→ Your instructions
Could you retype exactly the line containing "Given: Open your" and every line after it in the data below, leaving out the pictures?

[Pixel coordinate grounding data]

——————

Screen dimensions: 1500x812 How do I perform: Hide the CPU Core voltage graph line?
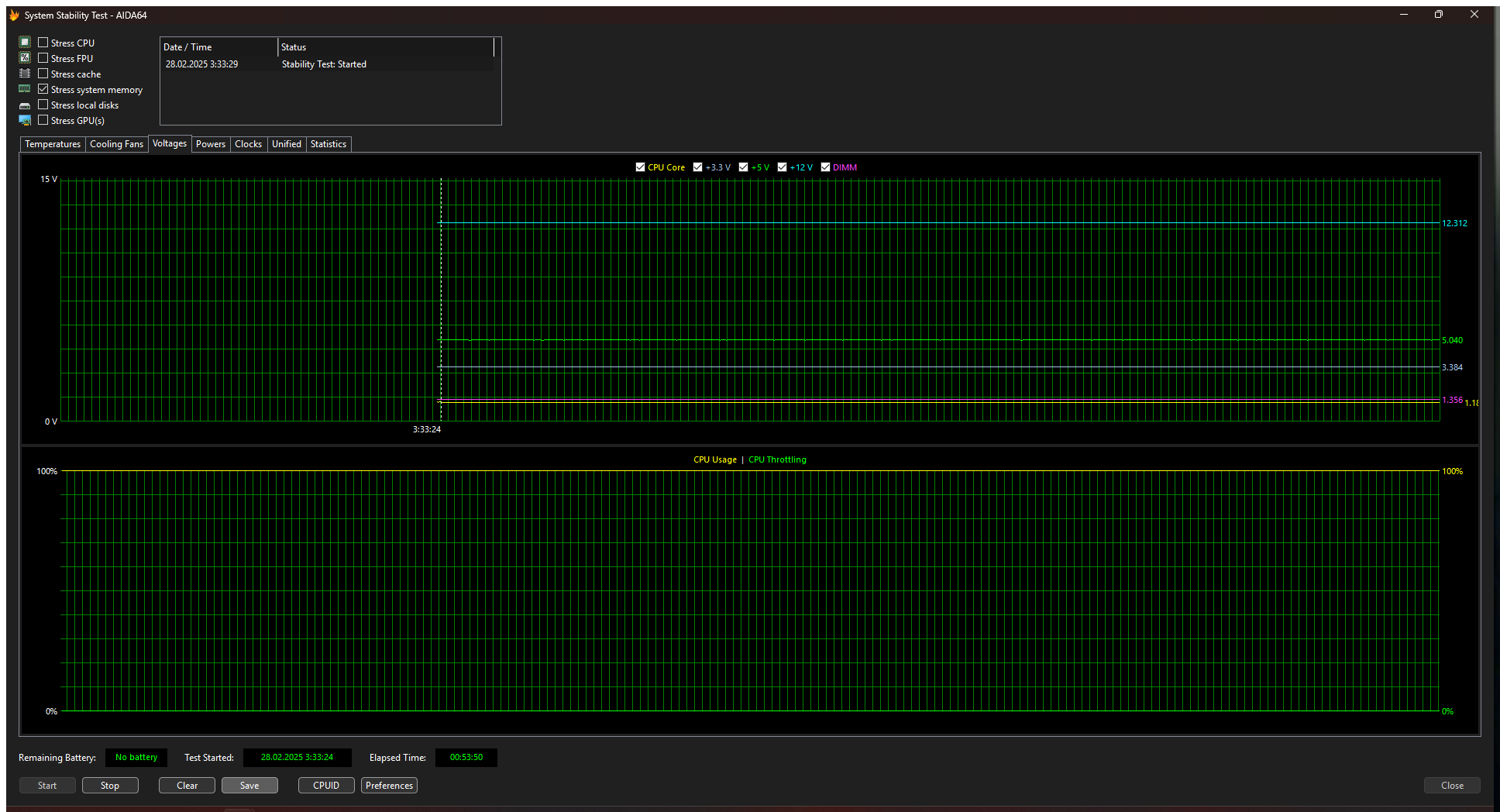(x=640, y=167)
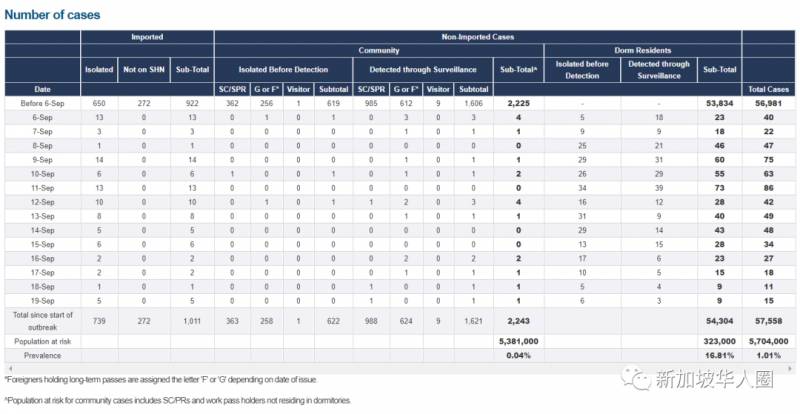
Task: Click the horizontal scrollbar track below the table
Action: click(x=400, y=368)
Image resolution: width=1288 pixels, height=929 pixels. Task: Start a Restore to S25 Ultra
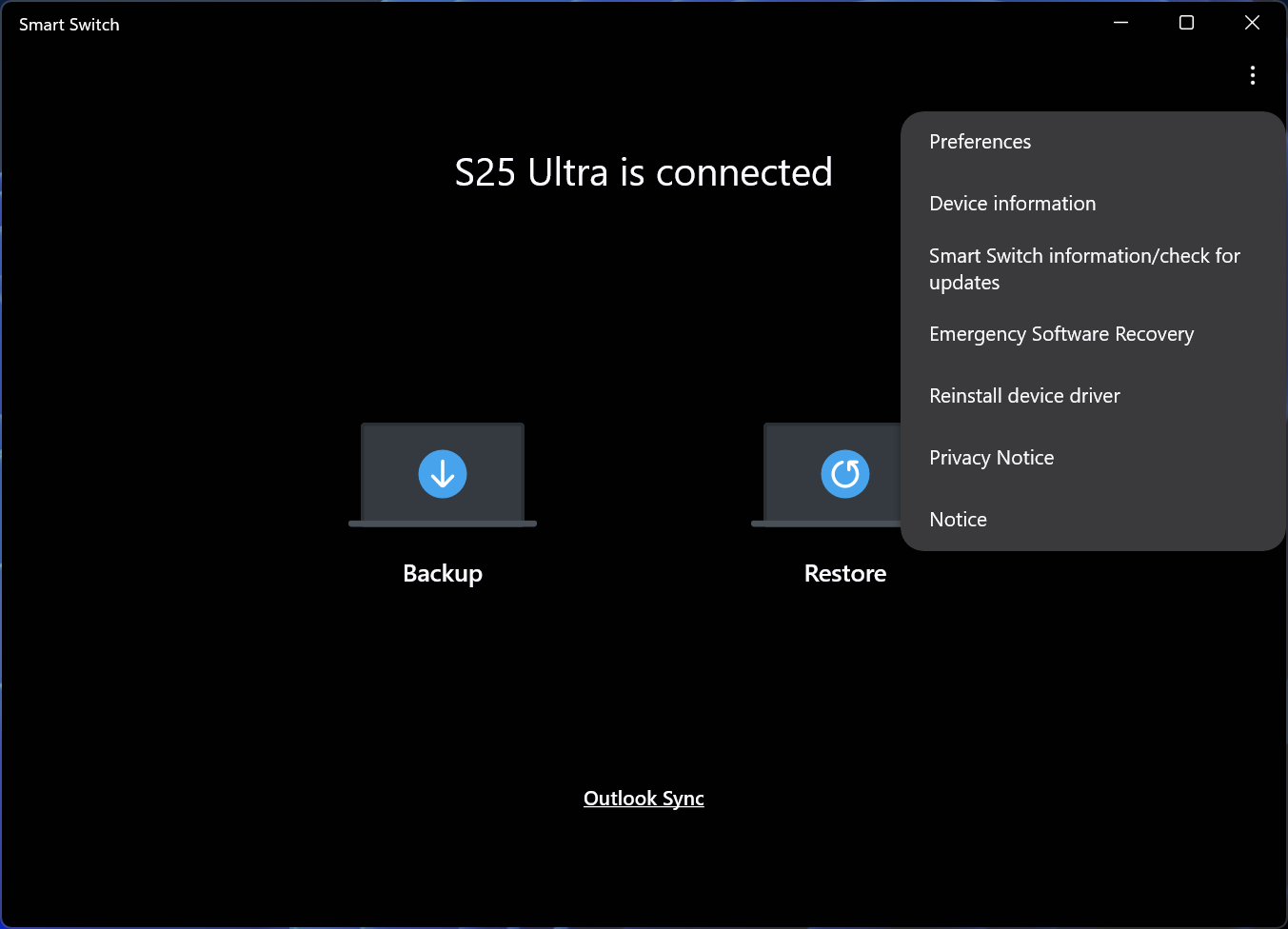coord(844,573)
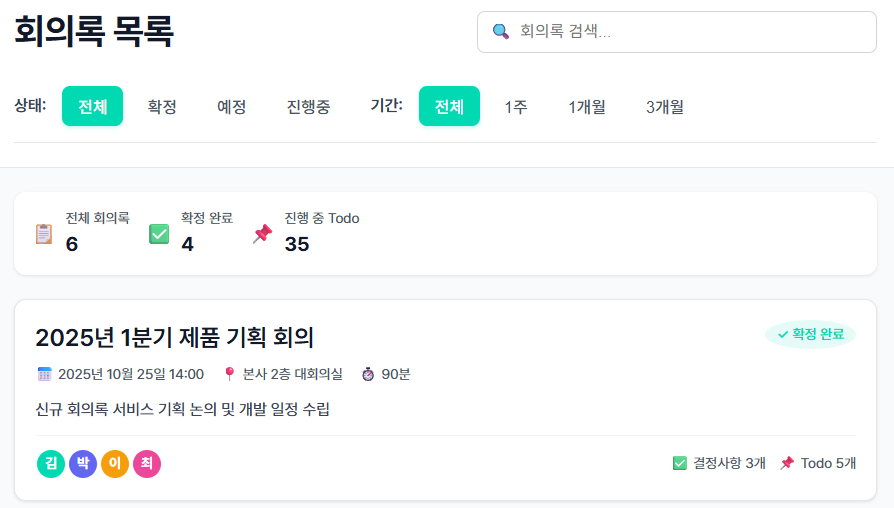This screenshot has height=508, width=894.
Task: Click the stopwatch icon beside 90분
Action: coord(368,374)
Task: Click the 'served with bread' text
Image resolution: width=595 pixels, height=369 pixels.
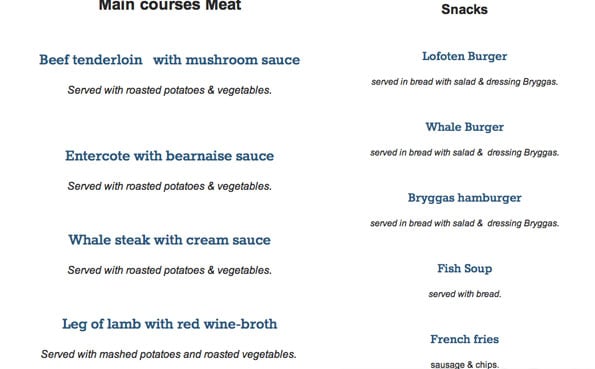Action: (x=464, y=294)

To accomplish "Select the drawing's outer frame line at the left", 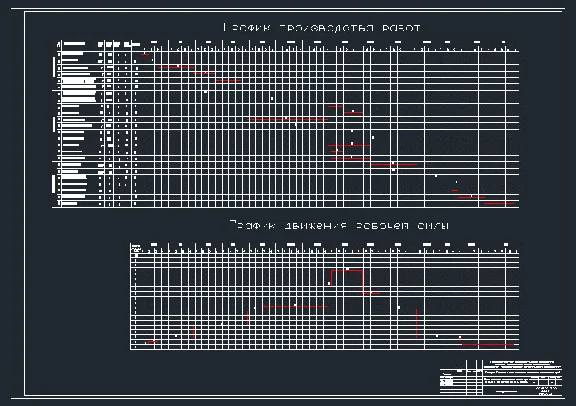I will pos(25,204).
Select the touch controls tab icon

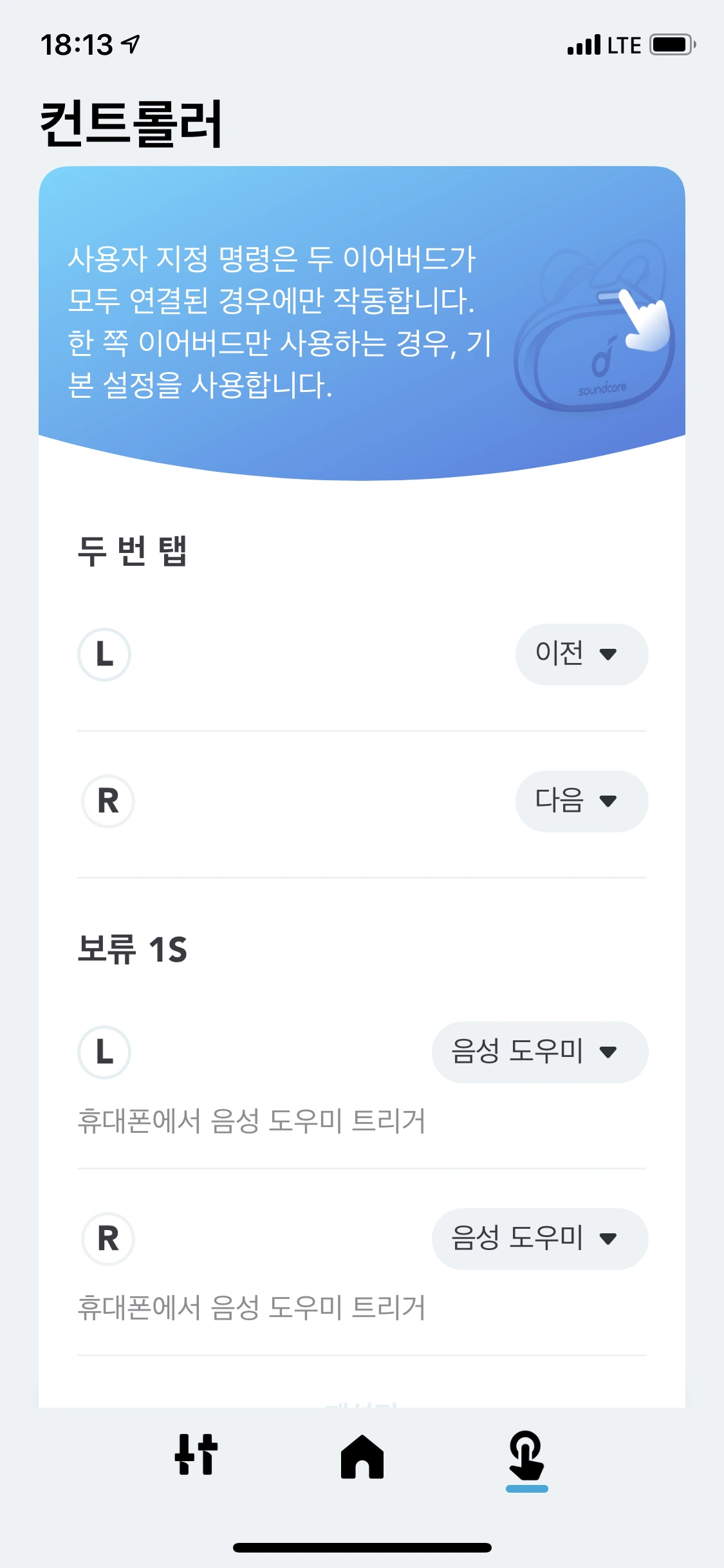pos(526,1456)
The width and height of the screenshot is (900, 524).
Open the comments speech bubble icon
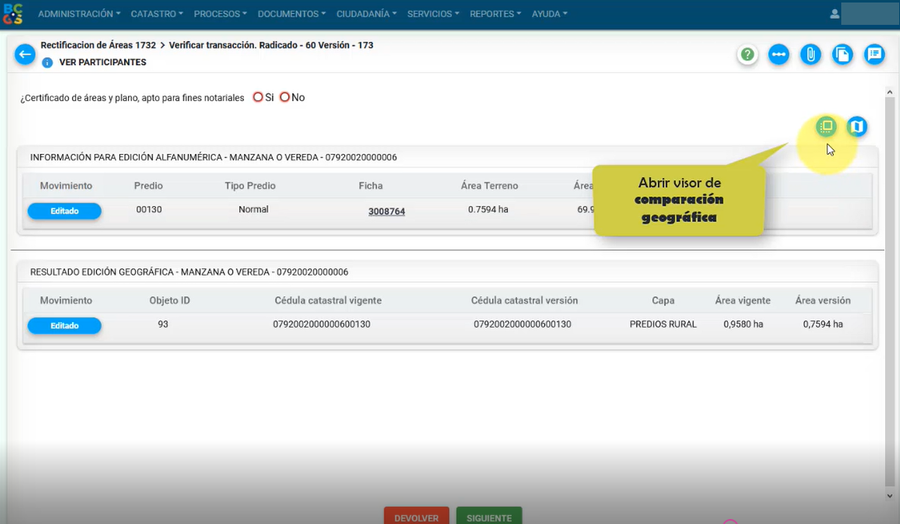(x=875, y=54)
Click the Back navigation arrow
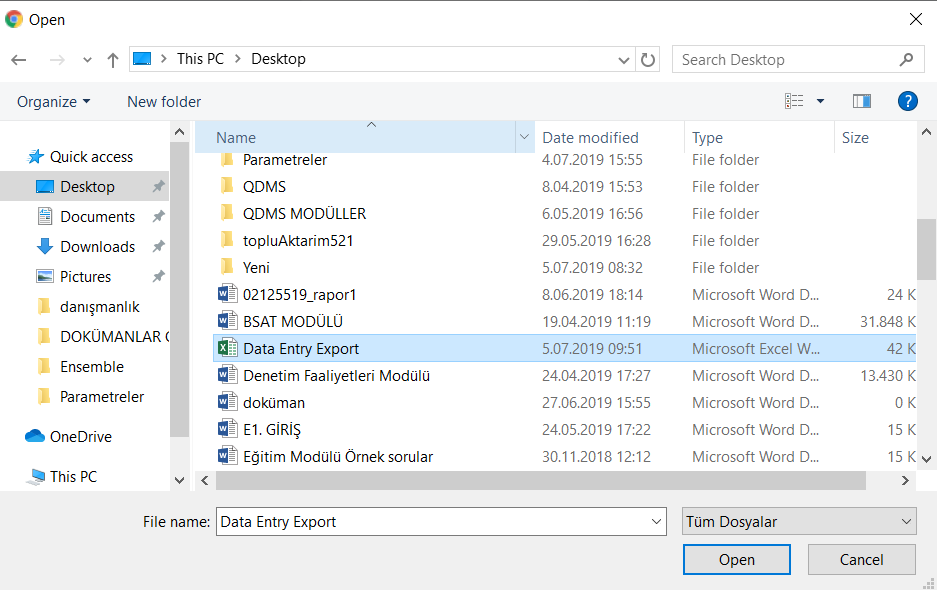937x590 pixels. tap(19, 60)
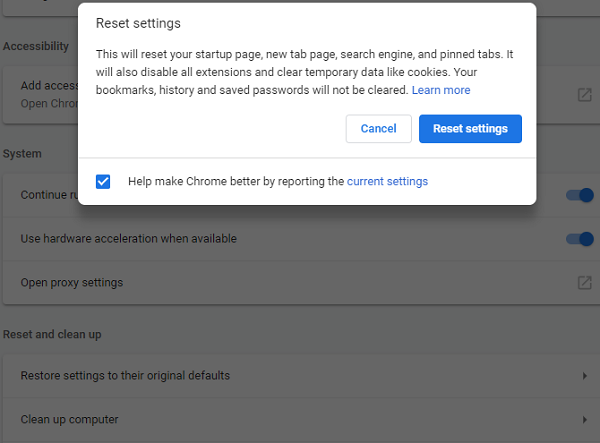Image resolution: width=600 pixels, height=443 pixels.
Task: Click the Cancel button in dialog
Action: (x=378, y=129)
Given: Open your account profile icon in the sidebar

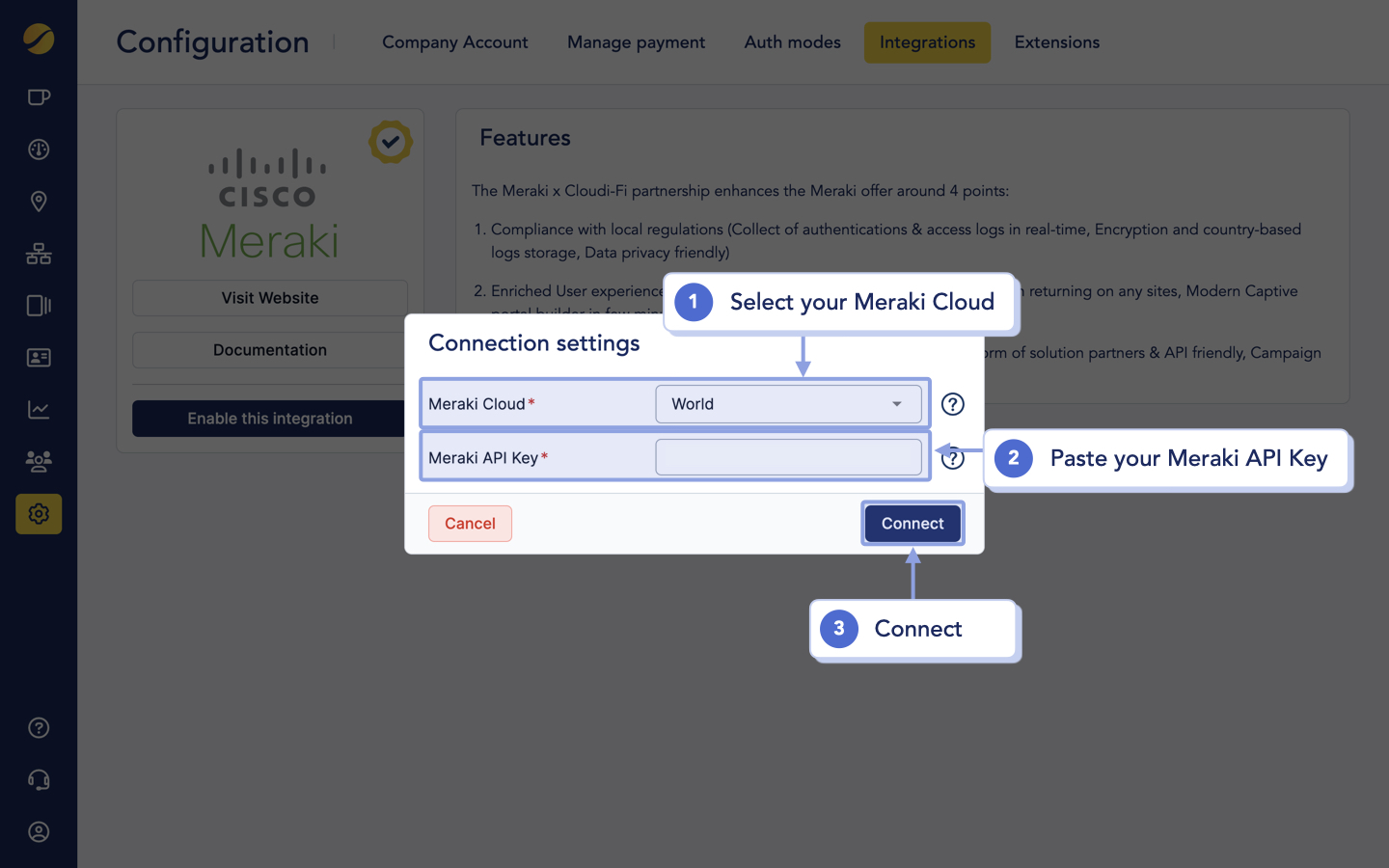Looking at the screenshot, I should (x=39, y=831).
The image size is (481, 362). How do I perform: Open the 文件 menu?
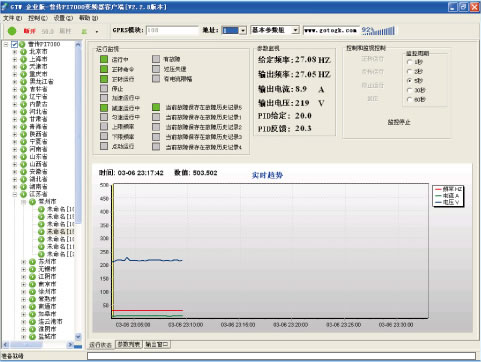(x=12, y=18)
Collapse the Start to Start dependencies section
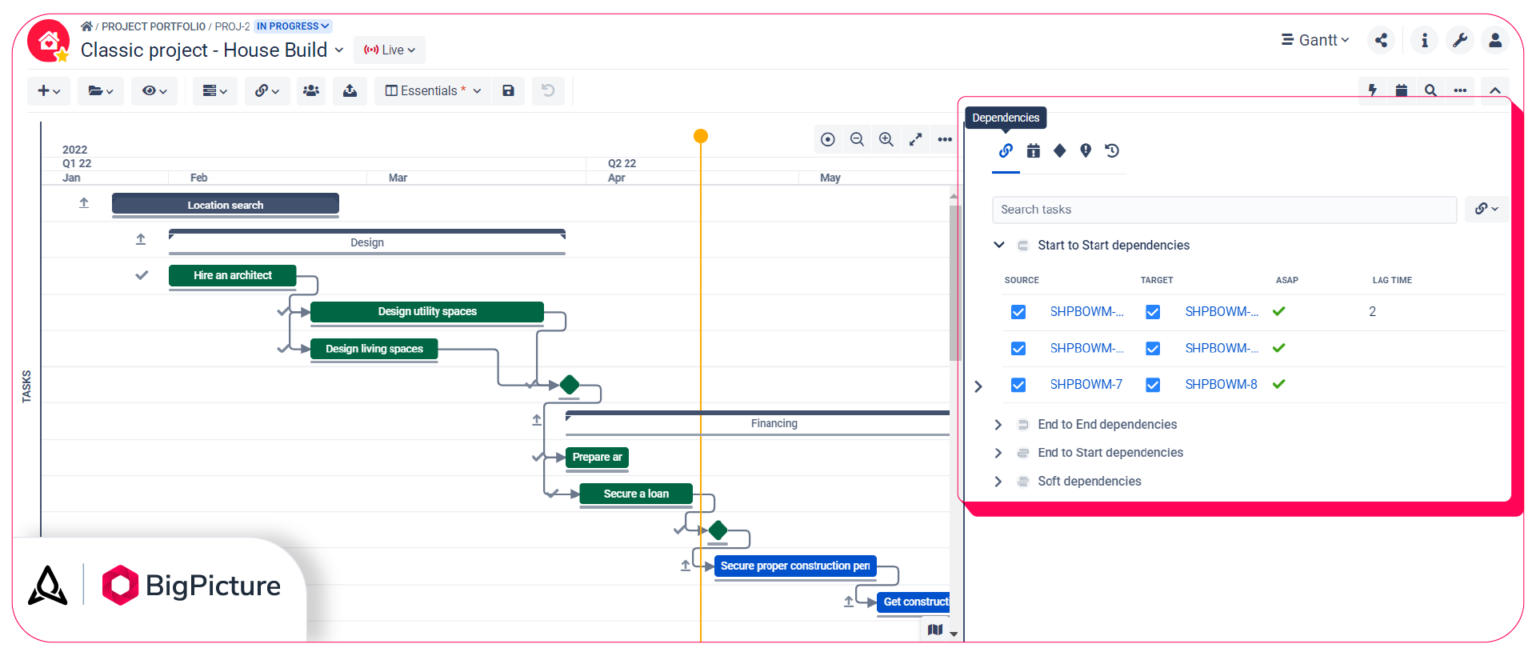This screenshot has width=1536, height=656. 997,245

——————

→ Solution to the exercise
Given: Open your account profile icon in the sidebar

Looking at the screenshot, I should (x=39, y=831).
The image size is (481, 362). How do I perform: Open the 文件 menu?
(x=12, y=18)
Collapse the Start to Start dependencies section
This screenshot has width=1536, height=656. 997,245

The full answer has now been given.